I know I’m not actually doing anything.
Still, when the alerts wake us at 3:00 AM to tell me that Iran is attacking civilians, I get out of bed and text my daughter, my son, my parents, just to let them know that I know they’re sitting tight. It does nothing in real time, but I do it anyway. Then I start searching. News sites. WhatsApp chats. Accounts on X. I piece together fragments of information: the missile was intercepted, there was an impact in Tel Aviv, shrapnel hit a child’s bedroom. And most importantly, the words I’m waiting for: all clear.
Then I go back to bed until the next one.
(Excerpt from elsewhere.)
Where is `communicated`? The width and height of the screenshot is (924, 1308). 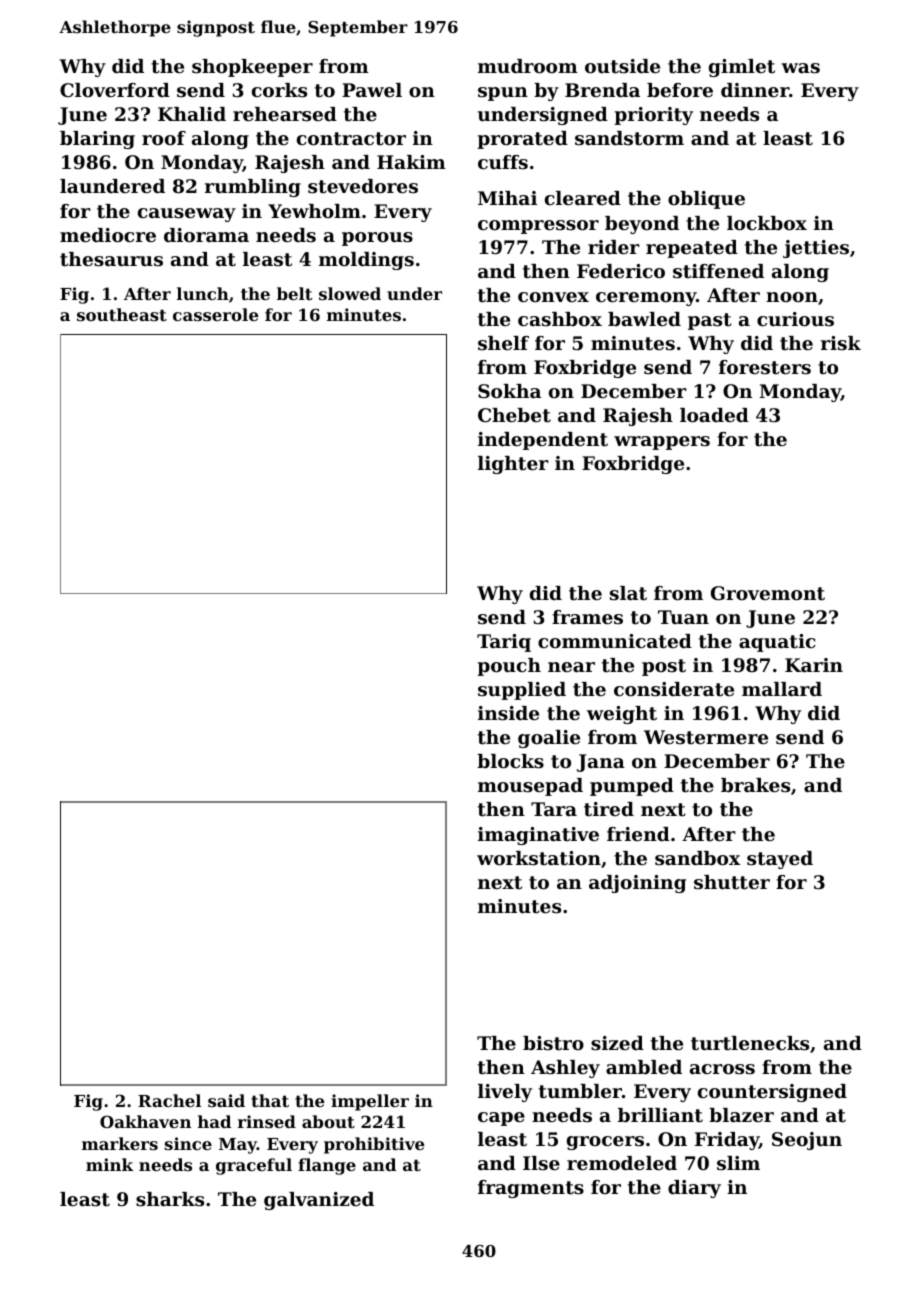 communicated is located at coordinates (615, 641).
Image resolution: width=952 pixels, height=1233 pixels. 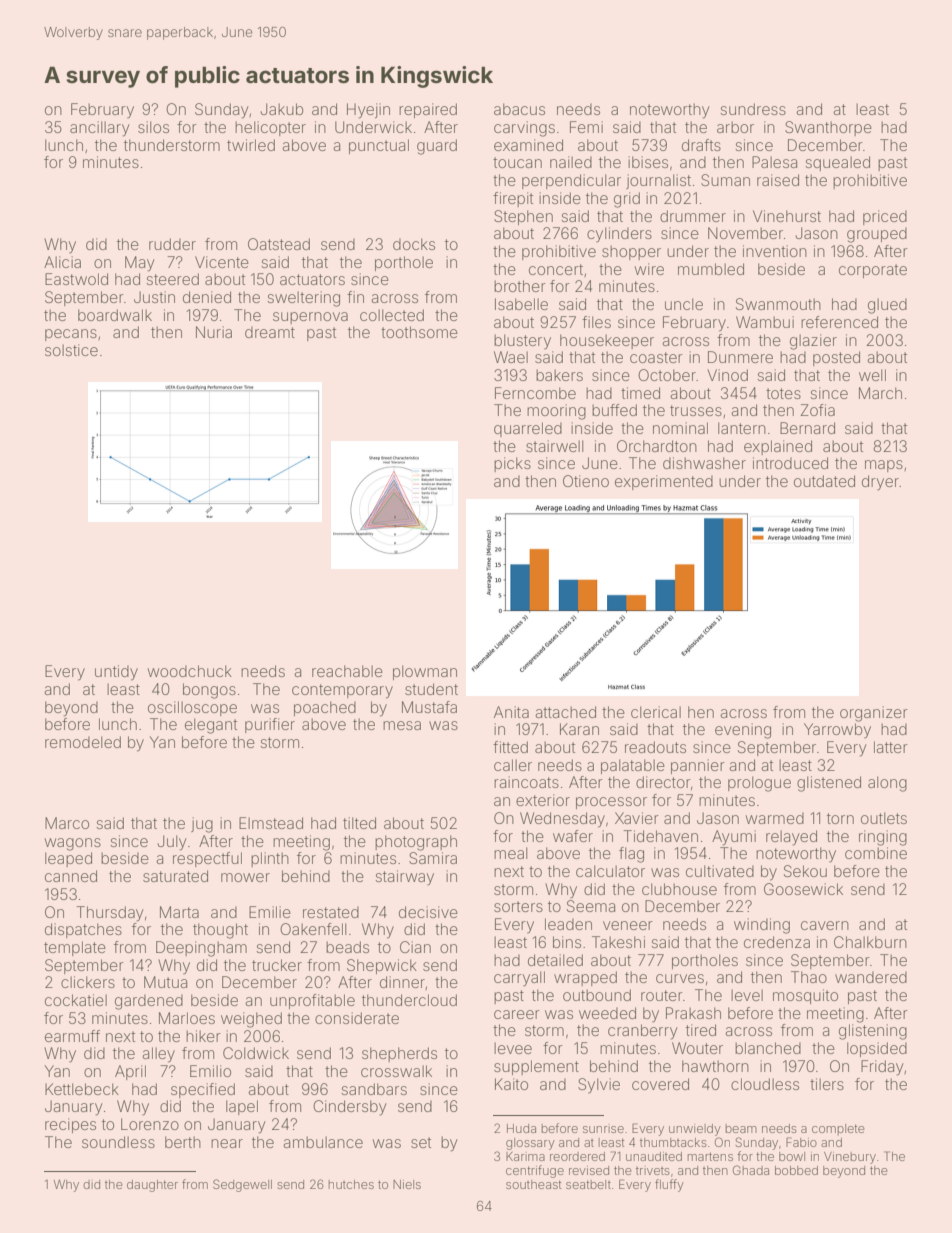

In Israel, it’s become commonplace. I’ve watched bomb shelter weddings and parties. There’s an app telling them if they have enough time to shower before bombs start falling. It’s like these killing machines are merely a nuisance. Most people couldn’t imagine living under constant rocket fire and responding by casually shrugging and saying, “Yeah, it’s annoying. I have to wake the baby to get to the shelter.” And yet even I, waking up thousands of miles away, think in the back of my mind, “They’ll probably be fine. The rockets will get shot down.” I mean, we literally have space lasers. Why worry?
That’s when I start thinking maybe we’re all crazy. Because while I don’t live in Israel, if there were a flight tomorrow, I would get on it just to run to the shelters with my kids. It may sound crazy to most people, especially since I wouldn’t be helping any more than I would checking my phone near my bed, but in the grand scheme of things, I would rather live in a country that protects its citizens than in one that watches civilians get bombed and debates who deserves sympathy.
“But Israel started it,” they say.
“But we don’t want this war,” they cry.
They don’t recognize the enemy standing right in front of them.
So the Red Alert app stays on my phone. Not because it protects me. Not because it changes anything. Not even because it keeps me connected to my family and my people. It stays on because it keeps the war where it belongs: not as a headline I scroll past, but as something sitting on my nightstand, screaming in the middle of the night.
I’m not running to a shelter. I’m not dodging sirens or sprinting toward a reinforced room like a parkour enthusiast. I’m not there for that. But I refuse to live as if everything is normal while the people I love are on the front lines.
So I leave the alerts on and pray. And I wait for the all-clear.
And I hope for the day when the difference between good and evil becomes as unmistakable as that shrieking alarm.